→ WORK REQUIRED: The response must consist of the records below, copied exactly.

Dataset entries
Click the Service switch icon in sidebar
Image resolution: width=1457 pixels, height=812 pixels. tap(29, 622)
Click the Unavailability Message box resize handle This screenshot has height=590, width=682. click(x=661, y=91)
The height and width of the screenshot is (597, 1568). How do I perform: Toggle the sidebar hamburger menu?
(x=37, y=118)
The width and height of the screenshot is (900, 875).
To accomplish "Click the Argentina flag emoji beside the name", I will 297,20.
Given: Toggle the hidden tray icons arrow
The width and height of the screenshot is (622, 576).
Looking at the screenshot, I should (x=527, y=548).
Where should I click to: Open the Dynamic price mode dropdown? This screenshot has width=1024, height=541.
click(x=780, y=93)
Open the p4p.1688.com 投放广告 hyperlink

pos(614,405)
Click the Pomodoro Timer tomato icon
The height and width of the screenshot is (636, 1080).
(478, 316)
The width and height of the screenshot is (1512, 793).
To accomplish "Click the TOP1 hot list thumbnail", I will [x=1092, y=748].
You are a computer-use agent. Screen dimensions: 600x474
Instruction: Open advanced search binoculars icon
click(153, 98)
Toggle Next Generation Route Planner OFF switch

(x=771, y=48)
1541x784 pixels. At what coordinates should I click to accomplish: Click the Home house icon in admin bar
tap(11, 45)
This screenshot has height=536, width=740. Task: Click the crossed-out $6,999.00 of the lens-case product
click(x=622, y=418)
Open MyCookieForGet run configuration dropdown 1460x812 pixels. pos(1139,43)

→ WRITTEN SOLUTION:
Click the Service switch icon in sidebar
Image resolution: width=1457 pixels, height=812 pixels. tap(29, 622)
Click the Unavailability Message box resize handle This screenshot has height=590, width=682. click(x=661, y=91)
The height and width of the screenshot is (597, 1568). How do I perform: Toggle the sidebar hamburger menu?
(x=37, y=118)
The width and height of the screenshot is (900, 875).
To accomplish "Click the Argentina flag emoji beside the name", I will 297,20.
Given: Toggle the hidden tray icons arrow
The width and height of the screenshot is (622, 576).
Looking at the screenshot, I should (x=527, y=548).
Where should I click to: Open the Dynamic price mode dropdown? This screenshot has width=1024, height=541.
click(x=780, y=93)
Open the p4p.1688.com 投放广告 hyperlink

pos(614,405)
Click the Pomodoro Timer tomato icon
The height and width of the screenshot is (636, 1080).
(478, 316)
The width and height of the screenshot is (1512, 793).
To accomplish "Click the TOP1 hot list thumbnail", I will [x=1092, y=748].
You are a computer-use agent. Screen dimensions: 600x474
Instruction: Open advanced search binoculars icon
click(153, 98)
Toggle Next Generation Route Planner OFF switch

(x=771, y=48)
1541x784 pixels. At what coordinates should I click to accomplish: Click the Home house icon in admin bar
tap(11, 45)
This screenshot has height=536, width=740. Task: Click the crossed-out $6,999.00 of the lens-case product
click(x=622, y=418)
Open MyCookieForGet run configuration dropdown 1460x812 pixels. pos(1139,43)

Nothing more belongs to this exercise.